Exercise material Start Marker

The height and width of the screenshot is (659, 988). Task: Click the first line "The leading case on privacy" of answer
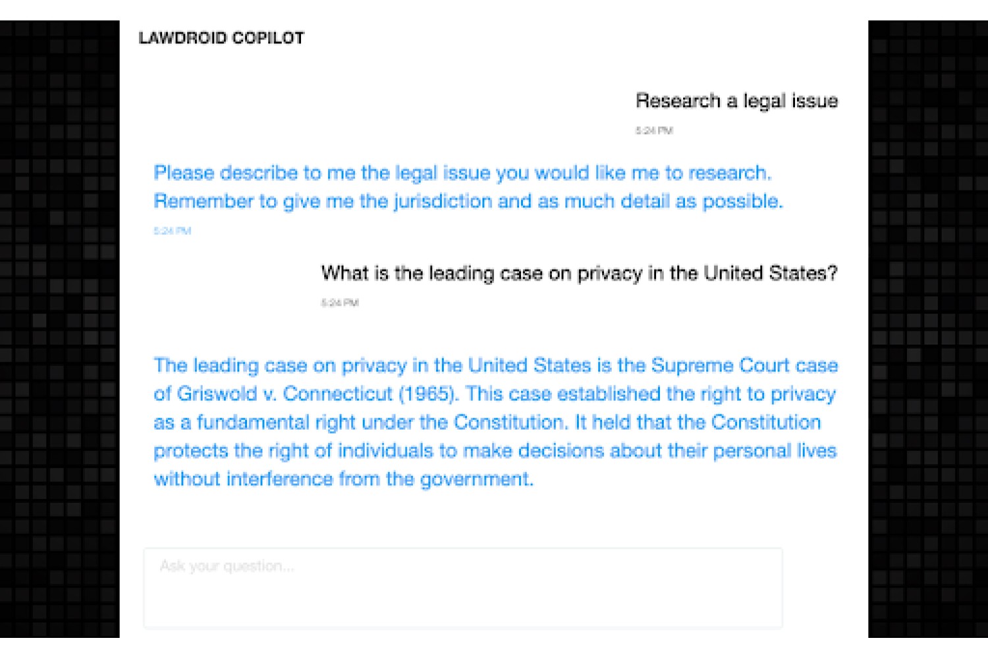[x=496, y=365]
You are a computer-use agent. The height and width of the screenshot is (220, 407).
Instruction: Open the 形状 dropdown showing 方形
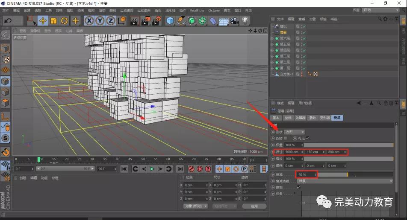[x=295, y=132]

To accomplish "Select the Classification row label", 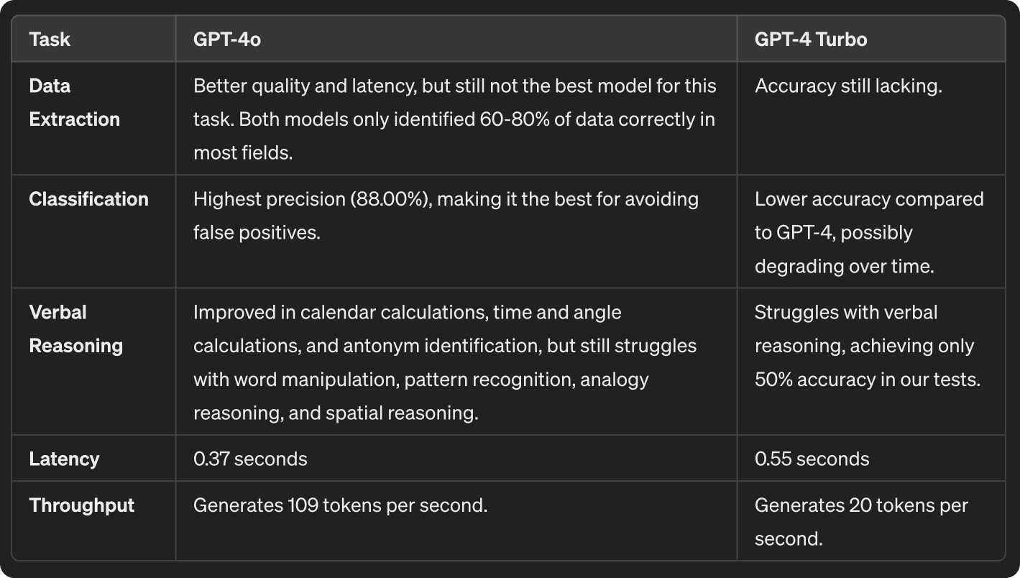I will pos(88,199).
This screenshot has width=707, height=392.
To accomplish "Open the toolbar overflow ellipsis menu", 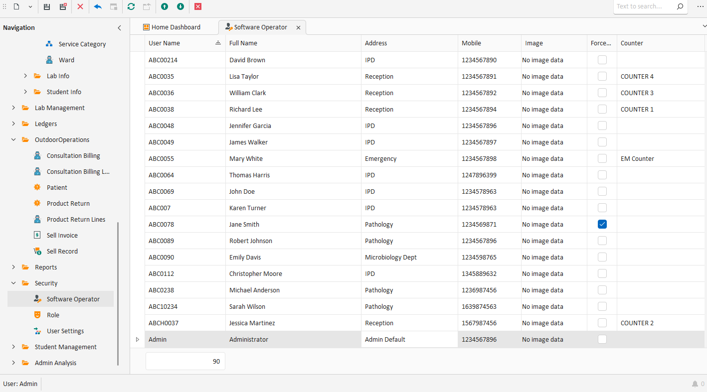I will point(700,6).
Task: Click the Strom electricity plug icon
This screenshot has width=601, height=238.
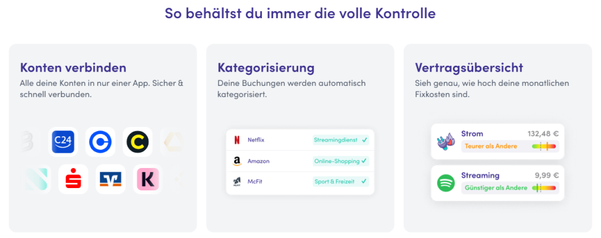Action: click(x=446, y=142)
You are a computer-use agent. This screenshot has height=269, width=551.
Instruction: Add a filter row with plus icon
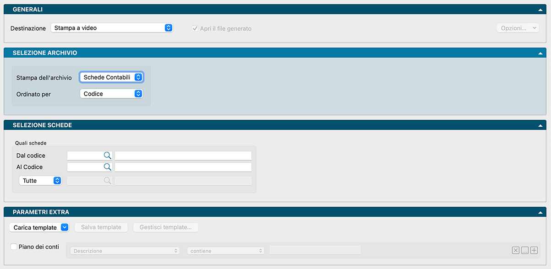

Exercise material End Marker

**Exercise requirements:**
Copy out every line from the data above that has "icon" in it.

**Response for this exercise:**
Task: Click the Strom electricity plug icon
Instruction: Add a filter row with plus icon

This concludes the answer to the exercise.